As coronavirus goes on, we see more mistakes being made. I’m aware that mistakes happen. This is a unique time. It would be unreasonable for me to be outraged at everything that happened. There are complex decisions that have many factors influencing the outcome. For instance, when to lockdown. People don’t say in, especially if the lockdown is going on for a long time. There are negative effects on the economy. The rate of spread of disease is another complex field of study. I’m glad I’m not making these decisions. However, I’m human and whilst I try not get outraged, there will be times where the action is so bad, and the choices were so obvious, I cannot help myself and this is why I’m writing this post.
There was some data corruption based on the fact that the NHS was using Excel to store and process COVID test data [link] leading to the missing of tests. The reason why I am outraged about this, is because using Excel to process up to a million rows of data in this day and age is just flat out dumb. It reeks with incompetence, and there is frankly no excuse apart from the fact that there are people out there who clearly do not know what they are doing making these decisions. For the rest of this post I am going to go through the completely free alternative that is vastly superior, can run on your computer with a few installs, and has a graphical user interface.
Our approach is an SQL database. The advantage of an SQL database is that it can store a lot more data. It also has tables and relationships, making queries a lot faster and more comprehensive. It also has what we call a schema, which ensures that the data row you are inserting has the right fields and correct format for each field. This ensures that all data is clean. The only reason you should be reaching for Excel is if you have up to a couple of thousand rows and you want to calculate the average of something etc.
Let’s say we’ve been a bit lazy and we’ve let our excel file get to 50,000 rows (even though we’re processing COVID tests for the country, it does not take a PhD in economics to predict that the data is going to get big). We just want to process it on our computer, and we don’t want the hassle of setting up a server etc. This is where docker comes in [link]. It’s a free open source container system that enables you to spin up and run multiple operating systems on your computer.
What’s even cooler, is that companies that maintain the free open source database containers in docker, upload them to dockerhub. You merely just have to type in that you’re doing to use the free open source PostgreSQL database in your docker file, run it, and it will pull down the database container, build it, and start running it on your computer [link].
Ok, so we’ve got a database running, how to we interact with it? There are loads of free, open source graphical user interfaces you can download [link]. Hell, they even have Excel like layouts so you can point and click on cells.

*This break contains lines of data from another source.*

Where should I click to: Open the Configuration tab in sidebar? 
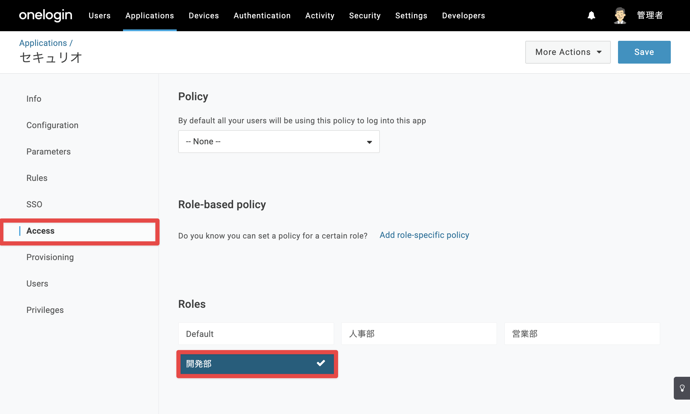(52, 125)
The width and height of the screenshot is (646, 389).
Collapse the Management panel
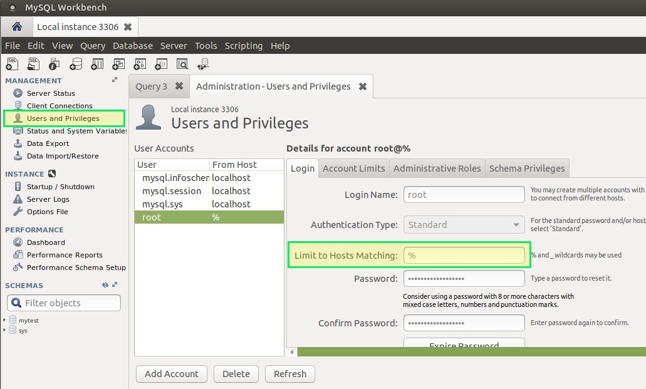115,80
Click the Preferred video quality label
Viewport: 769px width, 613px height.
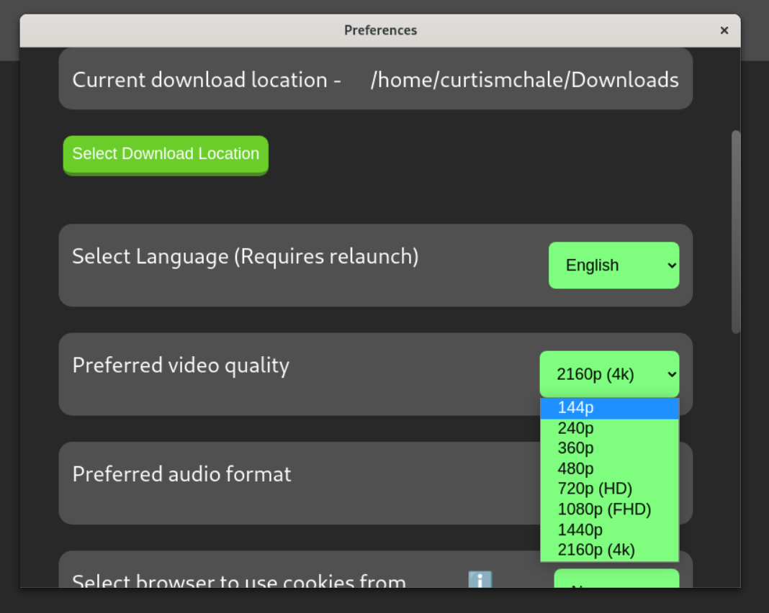point(181,365)
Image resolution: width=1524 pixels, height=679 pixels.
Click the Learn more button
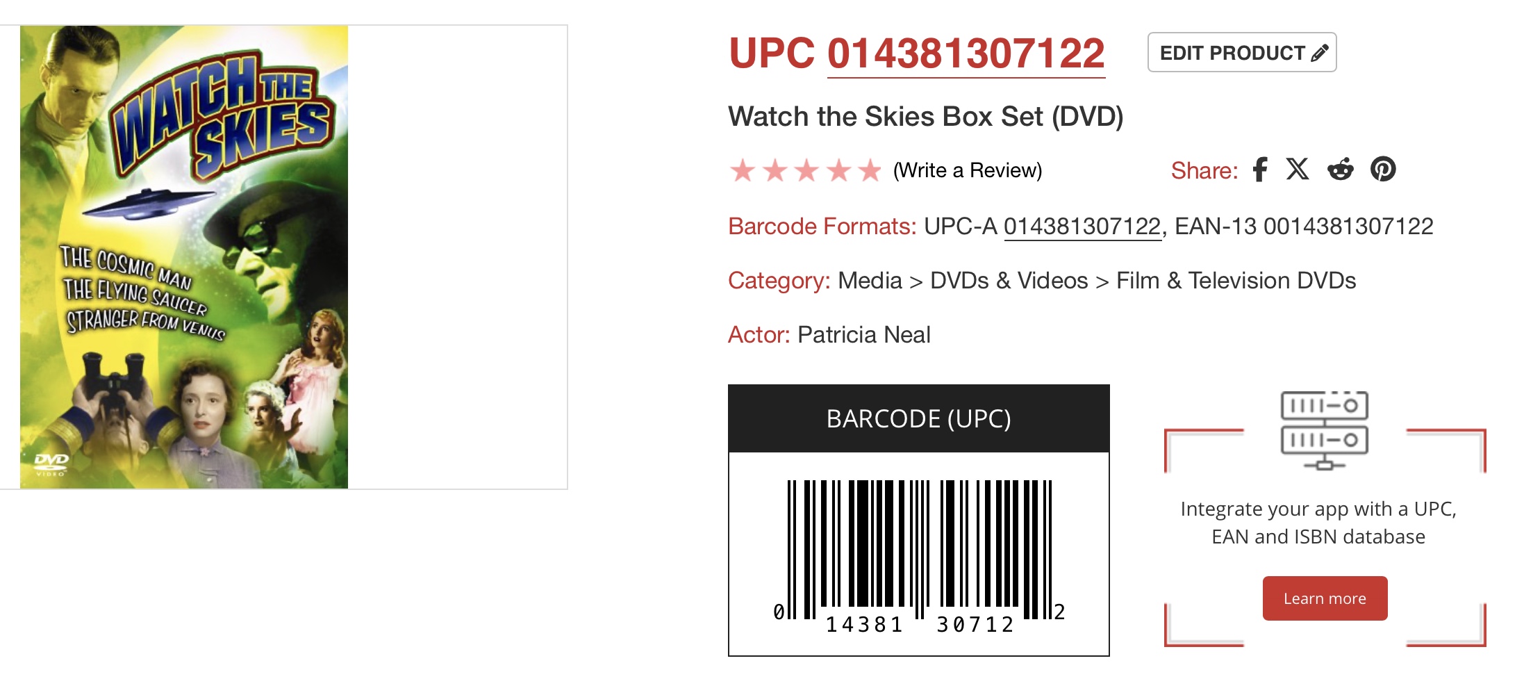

What’s even better is that these user interfaces also support remote connections so you can put you SQL database on a server and have multiple people access it. These graphical user interfaces even have point and click functions where it can ingest Excel files, loop through them and try and insert them into the database. You can even see relationship tables:
Don’t even want to have the hassle of typing a few commands into a terminal for docker, you can buy encrypted SQL databases off the self on Amazon Web Services [link]. With a few point and clicks you can build a database, configure it so it will only accept connections from IP addresses you’ve defined, and then connect to it remotely with your free open source graphical user interface. With a few point and clicks you can get automated backups etc.
What was the excuse for not doing this? Nothing, it doesn’t take any coding ability to set up. You might have to google some SQL scripting but it’s very straightforward. The tools are all free. It’s more secure than a CSV file loaded in excel. And there are point and click graphical user interfaces that can manage the setup and data management. I usually roll my eyes at political outrage. However, this level of incompetence is so insane, I don’t think I can actually stress enough how much of a mess this is. Also, what else is excel being used for in the NHS?
As a side note, even if this is too much for you, there is a disk file type called SQLite [link], this is a file, just like any other file, you can read and write without having any other processes running. However, it still has tables, schemas that enforce correct data fields and formats are inserted, and advanced querying. it can also store a lot more than an Excel file. Again, I cannot stress this enough, there is no excuse for using excel, just sheer incompetence.